El visitante podrá, pues, desde el 6 de septiembre, después de lograr superar la sensación de contraste proveniente del Arsenal y de los Giardini venecianos, claramente de otra época, imbuirse de modernidad utópica, y, de paso, enfrentarse a la idea del cambio gracias al tema, el viaje a través del mundo del arte y a ese imaginario popular que quiere otorgar al artista el poder de lo visionario, cómo no.

El programa de este año promete: hay, por ejemplo, unas secuencias de video hechas por el artista chileno Juan Downey que en los años ochenta filmó toda una travesía por América y sus pueblos indígenas. Esos videos pueden confrontarse, y sería de un interés enorme, con las investigaciones de la Ruta Transamazónica que ha realizado Romy Pocztaruk, nacido en el año 83 en Porto Alegre, y que frecuenta la fotografía, es un ‘videoasta’ muy famoso y un artista de la performance consagrado, como se vio en la obra que expuso en la Galería Sim en la Feria ARCO de Madrid de este año.

Hay retratos móviles hechos por la artista bosnia Danica Dakic, de Sarajevo, que se plantean la cuestión de la identidad en un mundo hecho de guerra, violencia, destrucción y posterior exilio. Un video, ‘Cité’, que realizó en la Cité radieuse de Le Corbusier, fue un éxito en el Festival de Marsella el año pasado, y parece ser que estos retratos no le van a la zaga respecto a excelencia y espectacularidad. Por otra parte, Armando Queiroz, un joven artista de Belém do Pará, experimenta con el cuerpo, algo que parece recurrente en estos tiempos: la obra que presenta se perfila en un espacio muy sutil que roza el ‘performing’ y la fotografía. Estaremos atentos.

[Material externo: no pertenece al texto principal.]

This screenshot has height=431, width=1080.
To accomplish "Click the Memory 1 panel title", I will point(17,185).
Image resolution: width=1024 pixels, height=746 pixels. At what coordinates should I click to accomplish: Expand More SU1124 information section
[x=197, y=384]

Y lo estaremos porque esto del cuerpo posee sus artistas indiscutibles. Uno de ellos es Lygia Clark, la reina brasileña de esta temática, que fue alumna aventajada en los años 50 de Fernand Léger, y que es ahora la artista que mejor sabe utilizar las máscaras y los vestidos, dentro de lo que ella denomina un nuevo equilibrio cuerpo-espíritu realizando ejercicios colectivos que conducen siempre a la exploración del psiquismo. El Museo Reina Sofía, primero, y más tarde, la Serpentine de Londres, rindieron homenaje en 2011 a esta artista mostrando su obra ‘Túnel’, de 1973: un vídeo donde se presentaba a una joven metida en un túnel revestido de tela de 50 metros de largo.

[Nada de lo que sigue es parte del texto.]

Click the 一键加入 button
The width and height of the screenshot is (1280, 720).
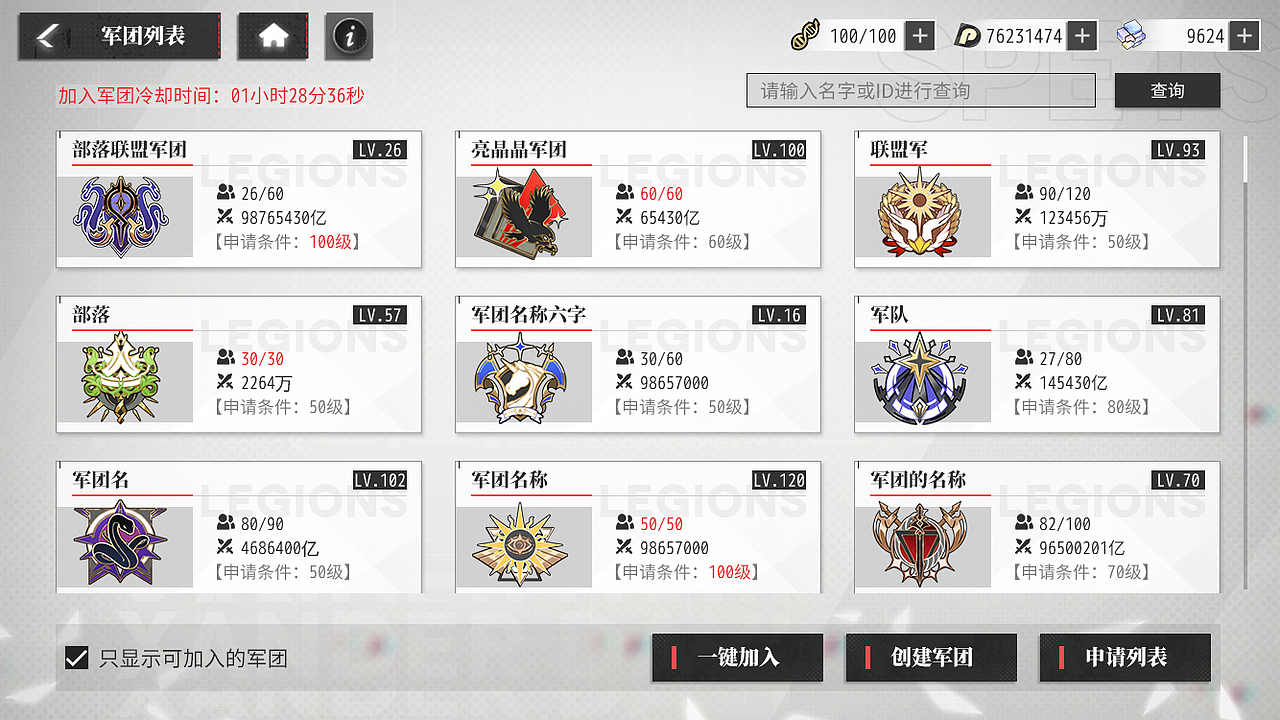pos(737,657)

Lo ‘Trans…’, es decir, la transexualidad, la transgresión, la trascendencia, será tema de búsqueda en las películas de Virginia de Medeiros, nacida en Bahía. También de los israelíes Nuritt Sharett y Yael Bartana, y nuestro José Val de Omar, una de estas figuras, algo tan propio de nuestro país, preteridas hasta la exasperación y rehabilitadas casi siempre fuera de nuestras fronteras.

Una Bienal que no olvida el legado más volcado a lo poético: la instalación de Cildo Meireles, las coreografías de Lia Rodrigues, del libanés Walid Raad y de la india Sheela Gowda. Una Bienal que desde hace sesenta años no ha perdido su lugar de referencia en el mundo del arte. De ella nos separa el verano.